Pourtant, les deux tiers de la population arménienne disparaissent pendant l’été 1915.

Les Arméniens n’ont jamais oublié les massacres et se battent depuis lors pour la reconnaissance de ce génocide.
Dans l’actualité récente, ce sont les négociations européennes pour l’entrée de la Turquie dans l’Union Européenne qui ont relancé le débat. En effet, l’UE avait envisagé la reconnaissance du génocide comme une condition pour l’intégration de la Turquie.
Pour les Turcs, c’est une condition hypocrite :
« Les Européens se servent de cette condition comme excuse pour ne pas accepter la Turquie dans l’Europe. Ils savent très bien que le gouvernement turc ne reconnaîtra jamais le soi-disant génocide. » S’exclame Bahar, Française d’origine turque.

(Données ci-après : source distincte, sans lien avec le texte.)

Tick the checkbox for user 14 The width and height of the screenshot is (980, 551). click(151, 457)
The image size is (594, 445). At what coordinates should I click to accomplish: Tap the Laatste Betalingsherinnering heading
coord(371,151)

Question brûlante : pourquoi la Turquie s’obstine t-elle à nier le génocide, alors que des historiens et des rescapés ont pu prouver catégoriquement son existence ?
Tout d’abord, si l’État turc reconnaissait le génocide, il serait contraint de verser des « dommages et intérêts » aux Arméniens (comme l’Allemagne après la Shoah), ce qui représenterait un coût très lourd pour le pays.
Ensuite, et c’est plus grave, le pays serait sans doute amené à restituer des territoires à l’Arménie, territoires qui avaient été promis aux Arméniens avant le génocide.
Enfin, la négation de ce génocide est un moyen de garder intacte « l’identité nationale » turque, déjà malmenée ces derniers temps par le conflit entre laïcs acharnés et islamistes convaincus.
Le génocide arménien reste donc un sujet plus que tabou pour la Turquie ainsi que pour les puissances internationales. Celles-ci hésitent encore à reconnaître officiellement le génocide, de peur de froisser leurs relations avec l’État turc.
A noter qu’Israël a toujours refusé de reconnaître le génocide afin de conserver les relations privilégiées qu’elle entretient avec cet État, dont la population est majoritairement musulmane.

Cette pétition est donc une première pour la Turquie. Première qui ne semble pas bien vécue par la majorité des Turcs. La classe politique estime qu’une telle initiative sabote la paix nationale.
Malgré tout, il semble que l’impact de cette pétition soit moindre sur la population.
Özge le confirme : « Je ne pense pas que la pétition va faire bouger les choses, il faudrait plutôt former un groupe de réflexion, composé de personnes des deux côtés. Ici, les gens s’en fichent plutôt, ce n’est pas vraiment d’actualité. »
Selon le site Internet d’Europe 1, la pétition a tout de même recueilli 27.000 signatures à ce jour.
Rappelons que la Turquie ne fait pas figure d’exception. D’autres génocides n’ont malheureusement jamais été reconnus par les États fautifs.